Да, в таком великолепном лимузине я ехала в первый раз, и весеннее настроение бродило во мне, как молодое вино.
Совершенно забыв о наставлениях Анжелики, я забрасывала Николая – так звали водителя – то уместными, то, по-видимому, неуместными вопросами, лишь бы как-то поддержать едва тлеющую беседу, игнорируя полукивки-полунамеки почти сросшейся уже с роскошным сидением и едва подающей признаки жизни, как во времена зимней спячки, безвопросно замолкшей теперь моей новой знакомой, проверяющей, видимо, свои напутствия мне на хозяйском шофере.

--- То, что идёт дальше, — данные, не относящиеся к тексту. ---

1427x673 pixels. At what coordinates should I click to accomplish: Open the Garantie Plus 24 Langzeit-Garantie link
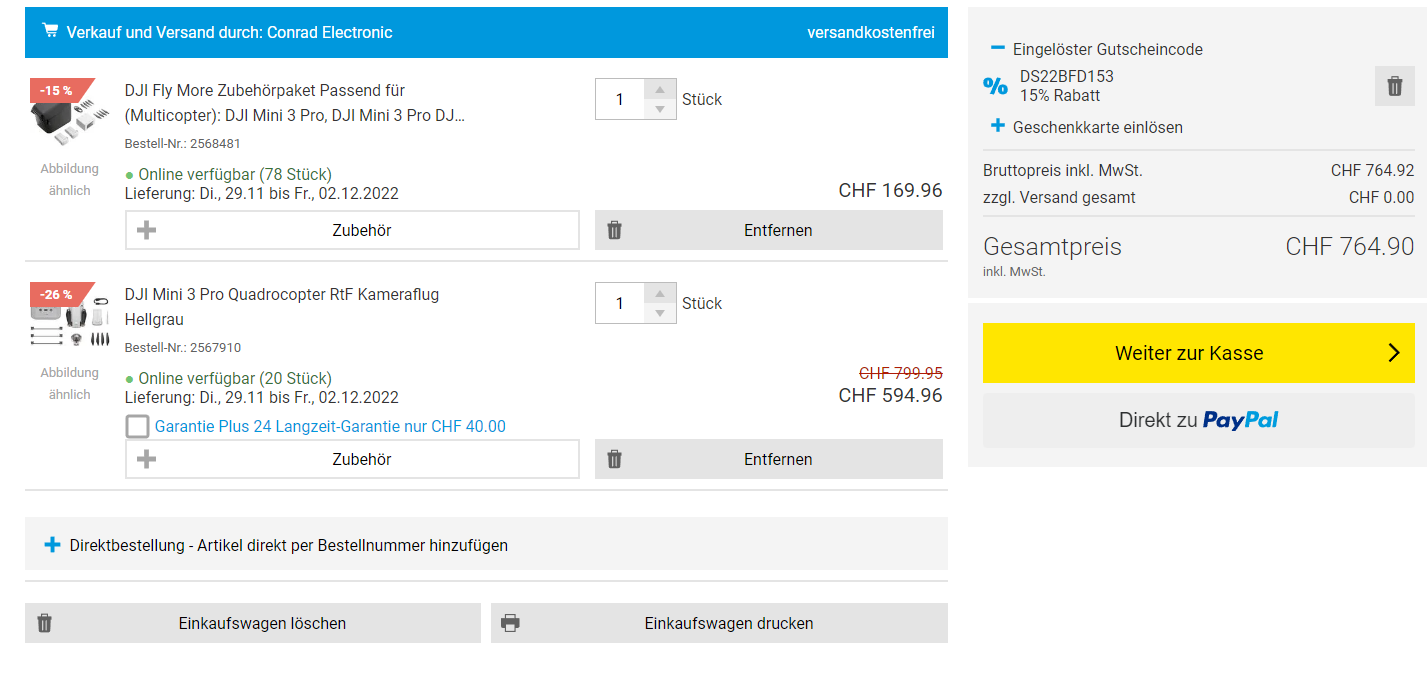point(330,427)
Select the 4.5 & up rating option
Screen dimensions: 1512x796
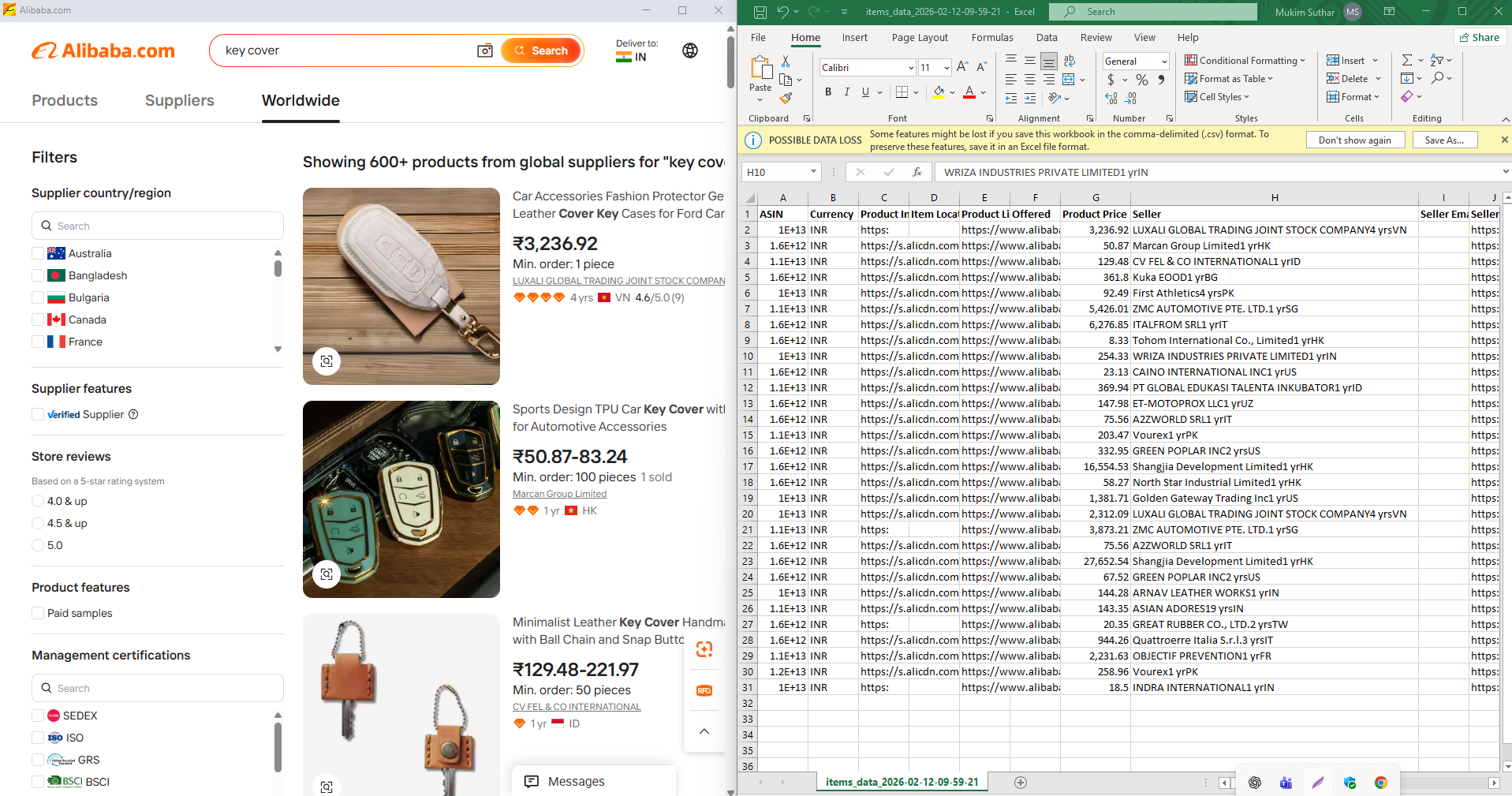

Мерседес обогнул уже центр и понесся куда-то за Верингерштрассе по незнакомой мне улице, вдоль которой тянулись деревья в розовых кружевах нежной пены цветов, и цветение их походило на грезы. Красота-то какая! Ты как будто в раю! Нет, недаром мы только что пересекли Парадисгассе – райскую улицу или же переулок, главное то – что связано с раем, а сейчас – райский сад… нет, вернее, аллея. Я впадала в экстаз, несмотря на совершенно постные лица моих скучных попутчиков.
Мне не верилось, что живу теперь в Вене, и все это уже для меня – не на пару часов, даже не на неделю, в городе, о котором мечтала я очень давно, обучаясь еще в институте… И нахлынувшие воспоминания, как девятый вал, смыли все перед глазами, окунув в глубину прежних дней, дно которых расцвечивала галька пережитого.